What’s the most beautiful sound you can think of? Something that symbolizes life, like a newborn heart beat, or something more abstract and barely remembered, like the soft fall of snow on the roof of your childhood home? Sounds can be some of the trickier fragments of memories, at times immediately recognized (the hook of a song half-remembered), at others lost when our recollection of the past becomes more of a silent movie.
The Most Beautiful Sound in the World competition was recently launched to pit these different sonic captures against each other. It’s spearheaded by BeautifulNow, a new site for discovering and sharing “beautiful things” (no blobfish allowed); the Sound Agency, which consults on the sound landscapes of commercial spaces (a sort of corporate version of what Brian Eno tried to do for airports); and music hosting and sharing service SoundCloud.
Sure, it’s a bit of a PR move for all three, and the emphasis on “beauty” can cut out a lot of the most complex sounds in the world (the head-pounding power of a jet engine, perhaps), but it is an invitation to think about what sounds are really beautiful and often overlooked in the grating grind of noise that permeates almost every part of urban life. You have until December 16 to submit a sound, which must be non-mixed and non-composed (aka no music, sorry rhythmic sounds), and the winner of the “Most Beautiful Sound” will be announced on January 13 after voting in the three sponsoring communities.
BeautifulNow founder Shira White told Hyperallergic:
Non-musical sound is usually something we take for granted, unless it is so loud or disruptive that it grabs our attention. But there is beauty in so many sounds around us. Sometimes it is a singular sound, like the wind through leaves. Sometimes it is a natural symphony — a composition that comes together on its own, like when birds or other animals chime in, a rushing stream flows past, and footsteps crunch the forest floor. It might be an urban composition or a room full of people going about their lives. When you start to pay attention, you can hear all sorts of beautiful possibilities.
And with that, here are a few suggestions:
The examples on BeautifulNow include some generic birds chirping. Please. Why settle for your common songbirds when you could listen to the melodious Hermit Thrush?
The Hermit Thrush might be able to have a rather great, eerie duet with the Great Stalacpipe Organ, in Luray Caverns, Virginia, where a pleasing noise is derived from tapping giant stalactites.
Or what about the crashing of the waves in the geological wonder of Fingal’s Cave on the uninhabited island of Staffa, Scotland? It was good enough to inspire Mendelssohn to compose a whole overture.
But of course, rare sounds of nature are easy, and there’s just as much beauty to be found in its common collision with the city. What about the soothing sound of cars driving through the rain? (And if you like that, this video goes on for TWO HOURS.)

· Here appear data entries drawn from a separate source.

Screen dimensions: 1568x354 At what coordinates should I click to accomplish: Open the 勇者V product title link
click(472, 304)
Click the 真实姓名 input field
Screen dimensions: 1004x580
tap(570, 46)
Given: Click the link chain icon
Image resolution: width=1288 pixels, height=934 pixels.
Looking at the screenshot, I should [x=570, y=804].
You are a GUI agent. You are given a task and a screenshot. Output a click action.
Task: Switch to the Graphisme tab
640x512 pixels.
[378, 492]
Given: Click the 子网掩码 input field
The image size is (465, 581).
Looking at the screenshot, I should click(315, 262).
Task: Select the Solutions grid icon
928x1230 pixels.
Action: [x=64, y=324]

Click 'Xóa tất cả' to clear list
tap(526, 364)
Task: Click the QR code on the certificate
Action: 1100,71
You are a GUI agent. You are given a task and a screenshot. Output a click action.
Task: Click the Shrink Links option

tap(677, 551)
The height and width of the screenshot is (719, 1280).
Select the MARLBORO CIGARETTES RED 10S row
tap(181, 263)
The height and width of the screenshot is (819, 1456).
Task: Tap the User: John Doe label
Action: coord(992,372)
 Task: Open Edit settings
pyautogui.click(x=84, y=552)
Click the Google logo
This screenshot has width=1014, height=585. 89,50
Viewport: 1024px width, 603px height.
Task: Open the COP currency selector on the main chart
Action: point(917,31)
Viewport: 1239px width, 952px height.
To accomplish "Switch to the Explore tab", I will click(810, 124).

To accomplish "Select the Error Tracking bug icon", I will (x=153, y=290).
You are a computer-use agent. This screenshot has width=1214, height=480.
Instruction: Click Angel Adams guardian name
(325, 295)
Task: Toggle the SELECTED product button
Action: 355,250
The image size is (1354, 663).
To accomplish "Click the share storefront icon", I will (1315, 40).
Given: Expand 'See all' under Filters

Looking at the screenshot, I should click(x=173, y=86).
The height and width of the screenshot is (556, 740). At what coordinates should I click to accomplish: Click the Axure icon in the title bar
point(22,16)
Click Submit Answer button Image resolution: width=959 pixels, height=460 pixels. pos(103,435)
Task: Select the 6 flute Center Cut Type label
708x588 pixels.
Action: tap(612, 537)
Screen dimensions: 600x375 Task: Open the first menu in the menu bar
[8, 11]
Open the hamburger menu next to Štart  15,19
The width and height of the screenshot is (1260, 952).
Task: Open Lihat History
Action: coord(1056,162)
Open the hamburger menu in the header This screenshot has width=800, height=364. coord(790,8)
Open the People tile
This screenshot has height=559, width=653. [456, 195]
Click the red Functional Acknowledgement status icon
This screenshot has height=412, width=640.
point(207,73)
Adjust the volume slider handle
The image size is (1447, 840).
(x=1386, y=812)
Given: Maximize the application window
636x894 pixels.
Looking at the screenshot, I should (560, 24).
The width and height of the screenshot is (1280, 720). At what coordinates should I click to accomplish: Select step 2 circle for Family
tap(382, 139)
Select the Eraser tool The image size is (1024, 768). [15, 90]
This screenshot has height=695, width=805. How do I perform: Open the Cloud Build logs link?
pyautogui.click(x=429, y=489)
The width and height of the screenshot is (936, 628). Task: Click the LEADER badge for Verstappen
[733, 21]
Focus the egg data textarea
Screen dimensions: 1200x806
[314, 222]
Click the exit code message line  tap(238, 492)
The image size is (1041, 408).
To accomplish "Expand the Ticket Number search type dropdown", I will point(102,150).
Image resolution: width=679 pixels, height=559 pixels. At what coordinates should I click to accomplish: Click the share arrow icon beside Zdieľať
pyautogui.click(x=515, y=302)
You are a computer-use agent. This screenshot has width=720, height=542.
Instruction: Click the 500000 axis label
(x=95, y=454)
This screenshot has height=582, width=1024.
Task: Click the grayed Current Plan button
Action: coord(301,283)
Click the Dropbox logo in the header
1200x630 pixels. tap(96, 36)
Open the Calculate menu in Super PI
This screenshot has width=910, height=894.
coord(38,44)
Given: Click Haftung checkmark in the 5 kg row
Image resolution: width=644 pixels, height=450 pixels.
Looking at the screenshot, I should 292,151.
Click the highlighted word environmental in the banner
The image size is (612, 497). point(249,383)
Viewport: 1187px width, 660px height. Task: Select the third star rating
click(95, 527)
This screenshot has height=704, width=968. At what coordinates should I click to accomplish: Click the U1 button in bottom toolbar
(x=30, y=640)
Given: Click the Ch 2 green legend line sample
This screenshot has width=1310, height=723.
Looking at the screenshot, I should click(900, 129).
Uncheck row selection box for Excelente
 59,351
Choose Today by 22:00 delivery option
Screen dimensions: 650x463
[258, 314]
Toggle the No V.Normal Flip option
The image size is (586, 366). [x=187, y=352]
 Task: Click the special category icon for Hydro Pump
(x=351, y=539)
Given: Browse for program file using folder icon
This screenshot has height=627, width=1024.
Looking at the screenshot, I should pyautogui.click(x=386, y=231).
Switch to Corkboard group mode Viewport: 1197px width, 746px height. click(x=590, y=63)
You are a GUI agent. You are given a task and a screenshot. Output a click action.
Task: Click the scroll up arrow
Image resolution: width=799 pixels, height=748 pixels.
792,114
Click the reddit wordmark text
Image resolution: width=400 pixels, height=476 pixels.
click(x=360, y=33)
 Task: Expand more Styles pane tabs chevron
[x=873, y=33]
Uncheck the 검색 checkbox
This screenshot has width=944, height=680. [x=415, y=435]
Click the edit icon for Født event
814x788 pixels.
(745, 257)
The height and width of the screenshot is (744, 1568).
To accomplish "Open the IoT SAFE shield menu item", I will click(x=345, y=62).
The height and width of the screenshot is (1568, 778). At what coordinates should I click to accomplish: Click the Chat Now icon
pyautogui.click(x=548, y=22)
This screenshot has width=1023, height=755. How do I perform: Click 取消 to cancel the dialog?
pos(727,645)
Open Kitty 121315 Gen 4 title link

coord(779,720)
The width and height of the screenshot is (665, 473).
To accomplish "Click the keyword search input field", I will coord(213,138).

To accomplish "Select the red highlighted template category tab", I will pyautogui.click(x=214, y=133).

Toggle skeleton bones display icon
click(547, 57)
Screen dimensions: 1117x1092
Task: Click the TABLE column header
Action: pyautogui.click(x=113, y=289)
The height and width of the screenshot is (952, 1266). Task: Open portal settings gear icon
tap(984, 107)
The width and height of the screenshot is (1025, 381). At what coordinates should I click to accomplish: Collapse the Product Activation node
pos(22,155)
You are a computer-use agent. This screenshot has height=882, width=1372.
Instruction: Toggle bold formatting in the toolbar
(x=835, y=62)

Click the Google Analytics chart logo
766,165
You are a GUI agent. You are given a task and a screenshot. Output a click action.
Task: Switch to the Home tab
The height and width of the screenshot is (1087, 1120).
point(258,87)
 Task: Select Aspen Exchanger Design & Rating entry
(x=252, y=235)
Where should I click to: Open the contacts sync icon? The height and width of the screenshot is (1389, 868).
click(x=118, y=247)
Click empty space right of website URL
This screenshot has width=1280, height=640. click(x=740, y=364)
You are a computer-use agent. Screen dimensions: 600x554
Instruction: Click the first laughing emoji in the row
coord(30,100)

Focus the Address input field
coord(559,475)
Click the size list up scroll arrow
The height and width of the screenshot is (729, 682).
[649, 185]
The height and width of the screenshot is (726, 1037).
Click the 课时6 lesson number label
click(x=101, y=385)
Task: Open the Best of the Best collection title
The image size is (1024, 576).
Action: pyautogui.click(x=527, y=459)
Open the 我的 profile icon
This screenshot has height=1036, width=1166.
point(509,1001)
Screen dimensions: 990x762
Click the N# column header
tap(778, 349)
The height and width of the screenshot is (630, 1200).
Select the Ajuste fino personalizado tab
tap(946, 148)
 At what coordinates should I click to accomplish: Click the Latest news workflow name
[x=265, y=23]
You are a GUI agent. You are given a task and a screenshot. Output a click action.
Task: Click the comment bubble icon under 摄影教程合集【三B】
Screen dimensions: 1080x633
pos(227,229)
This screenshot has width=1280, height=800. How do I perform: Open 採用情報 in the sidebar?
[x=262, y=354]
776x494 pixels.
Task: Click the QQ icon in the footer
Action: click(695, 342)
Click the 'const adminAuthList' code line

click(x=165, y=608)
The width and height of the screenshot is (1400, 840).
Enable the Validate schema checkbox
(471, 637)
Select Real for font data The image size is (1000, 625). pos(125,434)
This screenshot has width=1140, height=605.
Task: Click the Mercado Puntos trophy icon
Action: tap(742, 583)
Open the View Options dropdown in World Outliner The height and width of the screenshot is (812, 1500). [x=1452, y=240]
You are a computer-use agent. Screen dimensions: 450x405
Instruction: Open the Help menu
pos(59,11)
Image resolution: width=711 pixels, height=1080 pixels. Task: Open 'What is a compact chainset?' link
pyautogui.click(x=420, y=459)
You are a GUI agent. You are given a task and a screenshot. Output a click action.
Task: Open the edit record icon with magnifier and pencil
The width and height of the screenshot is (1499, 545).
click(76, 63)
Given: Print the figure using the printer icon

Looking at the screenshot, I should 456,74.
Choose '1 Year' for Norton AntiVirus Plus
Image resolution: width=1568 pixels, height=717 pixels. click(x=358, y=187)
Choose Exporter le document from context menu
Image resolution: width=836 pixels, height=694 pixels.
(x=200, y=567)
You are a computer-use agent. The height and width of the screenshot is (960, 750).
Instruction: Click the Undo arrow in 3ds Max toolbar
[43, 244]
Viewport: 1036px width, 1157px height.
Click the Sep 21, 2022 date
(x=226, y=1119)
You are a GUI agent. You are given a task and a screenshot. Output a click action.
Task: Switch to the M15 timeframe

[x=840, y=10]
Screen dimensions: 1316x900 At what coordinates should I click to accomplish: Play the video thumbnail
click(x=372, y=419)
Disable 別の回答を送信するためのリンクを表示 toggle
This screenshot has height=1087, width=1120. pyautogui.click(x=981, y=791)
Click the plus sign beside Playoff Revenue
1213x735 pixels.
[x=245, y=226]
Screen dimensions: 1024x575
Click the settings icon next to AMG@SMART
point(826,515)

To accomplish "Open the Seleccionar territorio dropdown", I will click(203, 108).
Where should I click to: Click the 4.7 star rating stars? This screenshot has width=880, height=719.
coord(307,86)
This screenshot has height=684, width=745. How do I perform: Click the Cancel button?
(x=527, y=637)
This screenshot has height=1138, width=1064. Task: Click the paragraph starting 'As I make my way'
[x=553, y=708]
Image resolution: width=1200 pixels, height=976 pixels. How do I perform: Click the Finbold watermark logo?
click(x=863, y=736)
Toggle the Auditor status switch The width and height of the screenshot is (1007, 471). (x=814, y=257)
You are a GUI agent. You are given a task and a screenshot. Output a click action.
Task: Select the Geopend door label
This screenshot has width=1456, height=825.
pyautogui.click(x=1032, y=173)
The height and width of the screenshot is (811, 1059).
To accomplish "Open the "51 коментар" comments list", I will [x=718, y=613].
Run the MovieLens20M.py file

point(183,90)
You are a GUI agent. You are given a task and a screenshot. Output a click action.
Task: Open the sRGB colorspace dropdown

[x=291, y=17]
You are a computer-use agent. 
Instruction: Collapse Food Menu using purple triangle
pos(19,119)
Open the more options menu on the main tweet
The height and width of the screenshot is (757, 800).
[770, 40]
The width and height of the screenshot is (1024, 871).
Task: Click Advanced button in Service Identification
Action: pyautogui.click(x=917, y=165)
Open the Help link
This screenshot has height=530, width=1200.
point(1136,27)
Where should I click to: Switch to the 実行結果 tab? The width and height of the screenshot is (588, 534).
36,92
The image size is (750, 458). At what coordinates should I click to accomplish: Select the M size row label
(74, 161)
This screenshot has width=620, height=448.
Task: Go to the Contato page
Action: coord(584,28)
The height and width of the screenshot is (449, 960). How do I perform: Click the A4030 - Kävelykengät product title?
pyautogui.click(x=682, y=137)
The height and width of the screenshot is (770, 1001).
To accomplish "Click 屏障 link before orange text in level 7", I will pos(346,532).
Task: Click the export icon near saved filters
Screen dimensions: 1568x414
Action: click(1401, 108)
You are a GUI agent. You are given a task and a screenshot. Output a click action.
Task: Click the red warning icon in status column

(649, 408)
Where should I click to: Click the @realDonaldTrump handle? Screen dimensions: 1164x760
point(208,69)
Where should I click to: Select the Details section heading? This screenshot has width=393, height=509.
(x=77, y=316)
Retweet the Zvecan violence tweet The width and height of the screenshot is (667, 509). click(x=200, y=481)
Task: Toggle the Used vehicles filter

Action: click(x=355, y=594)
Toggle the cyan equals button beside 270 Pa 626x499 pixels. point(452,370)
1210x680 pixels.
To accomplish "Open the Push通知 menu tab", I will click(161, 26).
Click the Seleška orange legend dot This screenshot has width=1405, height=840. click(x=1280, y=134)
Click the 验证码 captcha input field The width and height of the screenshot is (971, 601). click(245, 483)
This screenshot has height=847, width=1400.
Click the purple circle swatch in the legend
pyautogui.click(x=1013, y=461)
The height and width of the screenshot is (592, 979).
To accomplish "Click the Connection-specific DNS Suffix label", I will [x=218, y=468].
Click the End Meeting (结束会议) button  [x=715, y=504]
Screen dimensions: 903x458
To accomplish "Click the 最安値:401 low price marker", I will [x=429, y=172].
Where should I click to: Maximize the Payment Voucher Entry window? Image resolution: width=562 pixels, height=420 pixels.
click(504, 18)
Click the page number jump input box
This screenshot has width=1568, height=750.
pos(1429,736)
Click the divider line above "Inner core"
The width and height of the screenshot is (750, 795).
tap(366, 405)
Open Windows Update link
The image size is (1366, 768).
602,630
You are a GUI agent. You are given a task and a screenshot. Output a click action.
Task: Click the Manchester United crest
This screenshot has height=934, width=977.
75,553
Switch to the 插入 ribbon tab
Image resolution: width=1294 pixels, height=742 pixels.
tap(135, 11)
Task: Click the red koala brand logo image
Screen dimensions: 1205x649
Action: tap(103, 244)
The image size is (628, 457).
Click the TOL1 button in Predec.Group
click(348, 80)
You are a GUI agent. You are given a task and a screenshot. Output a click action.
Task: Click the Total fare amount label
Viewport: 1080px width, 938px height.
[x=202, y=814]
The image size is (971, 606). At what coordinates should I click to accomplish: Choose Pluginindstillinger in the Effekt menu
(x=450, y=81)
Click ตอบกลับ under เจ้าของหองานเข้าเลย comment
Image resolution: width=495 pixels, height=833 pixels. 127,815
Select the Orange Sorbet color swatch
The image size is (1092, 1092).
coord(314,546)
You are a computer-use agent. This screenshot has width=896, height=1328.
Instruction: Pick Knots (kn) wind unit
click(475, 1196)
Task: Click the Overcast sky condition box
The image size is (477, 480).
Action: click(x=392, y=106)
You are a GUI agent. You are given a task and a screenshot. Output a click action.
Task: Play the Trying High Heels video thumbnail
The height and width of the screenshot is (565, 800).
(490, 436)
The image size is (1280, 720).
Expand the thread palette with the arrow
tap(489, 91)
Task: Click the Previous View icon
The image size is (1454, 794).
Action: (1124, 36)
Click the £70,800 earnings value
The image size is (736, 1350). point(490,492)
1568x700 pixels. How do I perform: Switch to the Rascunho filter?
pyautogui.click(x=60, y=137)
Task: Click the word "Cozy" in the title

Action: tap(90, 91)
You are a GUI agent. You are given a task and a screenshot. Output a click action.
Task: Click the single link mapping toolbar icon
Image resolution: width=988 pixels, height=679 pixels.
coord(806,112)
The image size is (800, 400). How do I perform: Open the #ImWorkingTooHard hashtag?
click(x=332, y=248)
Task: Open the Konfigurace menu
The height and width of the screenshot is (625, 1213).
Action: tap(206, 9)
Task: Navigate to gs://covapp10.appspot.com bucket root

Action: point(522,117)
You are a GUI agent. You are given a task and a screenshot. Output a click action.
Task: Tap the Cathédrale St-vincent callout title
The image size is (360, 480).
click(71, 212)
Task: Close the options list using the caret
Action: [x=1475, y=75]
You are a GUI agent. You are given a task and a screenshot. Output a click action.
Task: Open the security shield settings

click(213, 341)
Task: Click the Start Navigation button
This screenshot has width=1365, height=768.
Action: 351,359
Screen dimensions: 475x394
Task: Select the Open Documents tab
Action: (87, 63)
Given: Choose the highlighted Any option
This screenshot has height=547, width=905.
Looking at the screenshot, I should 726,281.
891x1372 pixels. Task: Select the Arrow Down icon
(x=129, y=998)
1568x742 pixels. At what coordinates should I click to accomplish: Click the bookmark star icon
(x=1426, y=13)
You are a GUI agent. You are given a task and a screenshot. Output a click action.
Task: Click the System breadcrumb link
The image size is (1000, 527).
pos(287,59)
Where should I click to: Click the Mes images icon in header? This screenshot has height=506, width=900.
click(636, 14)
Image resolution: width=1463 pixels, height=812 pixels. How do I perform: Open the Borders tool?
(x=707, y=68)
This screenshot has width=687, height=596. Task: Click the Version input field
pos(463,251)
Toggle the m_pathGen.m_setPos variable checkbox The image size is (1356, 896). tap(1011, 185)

Not to be outdone, here’s the soothing sound of TV static, sort of the machine-age rain with its dotting drone of recorded voices lost in a white noise storm. Oh yeah, and this one goes on for 10 hours, for those aficionados of the ambient.
Of course, the list can go on; think about all the little noises you appreciate in a day: fingers typing on a keyboard, the sound of the subway rumbling beneath the ground, the promising burbling of a coffee machine, the rustle of a new book’s pages, the shuddering wind just before a storm, the restless murmuring of the city and its own nature all around you. But maybe this competition itself is a bit futile. As John Cage once said in an interview: “The first question I ask myself when something doesn’t seem to be beautiful, the first question I ask is, ‘why do I think it’s not beautiful?’ And very shortly you discover that there is no reason.”
The Most Beautiful Sound in the World competition is taking submissions through December 16.